::: Given entries :::
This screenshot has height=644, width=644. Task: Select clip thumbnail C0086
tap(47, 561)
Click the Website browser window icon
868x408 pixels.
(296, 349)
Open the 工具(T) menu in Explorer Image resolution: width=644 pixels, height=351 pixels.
:::
::: Given entries :::
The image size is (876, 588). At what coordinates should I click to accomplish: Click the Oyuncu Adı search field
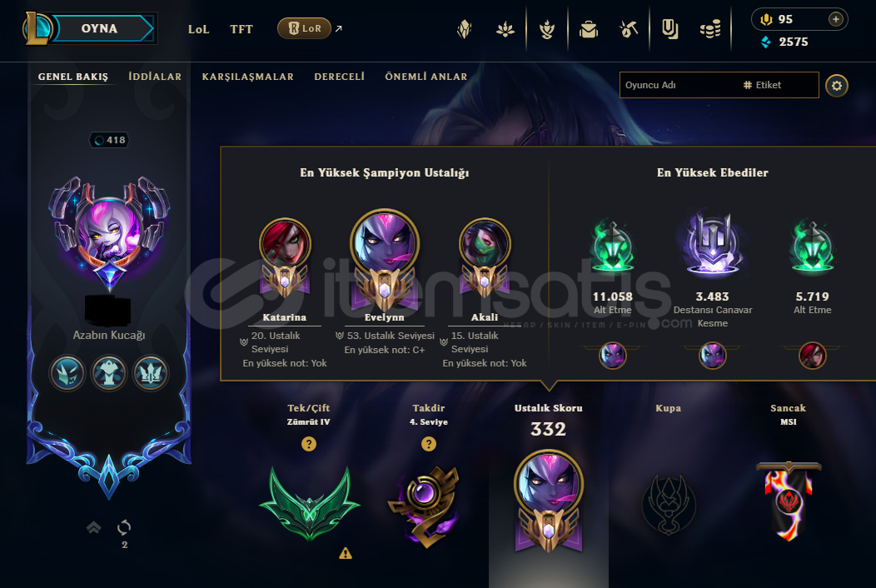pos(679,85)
:::
Directions: Start with the line above that contains "This screenshot has" and stop after the line that contains "Open the 工具(T)". Output those lines exactly, and only those.

Task answer:
This screenshot has height=644, width=644. Task: Select clip thumbnail C0086
tap(47, 561)
Click the Website browser window icon
868x408 pixels.
(296, 349)
Open the 工具(T) menu in Explorer Image resolution: width=644 pixels, height=351 pixels.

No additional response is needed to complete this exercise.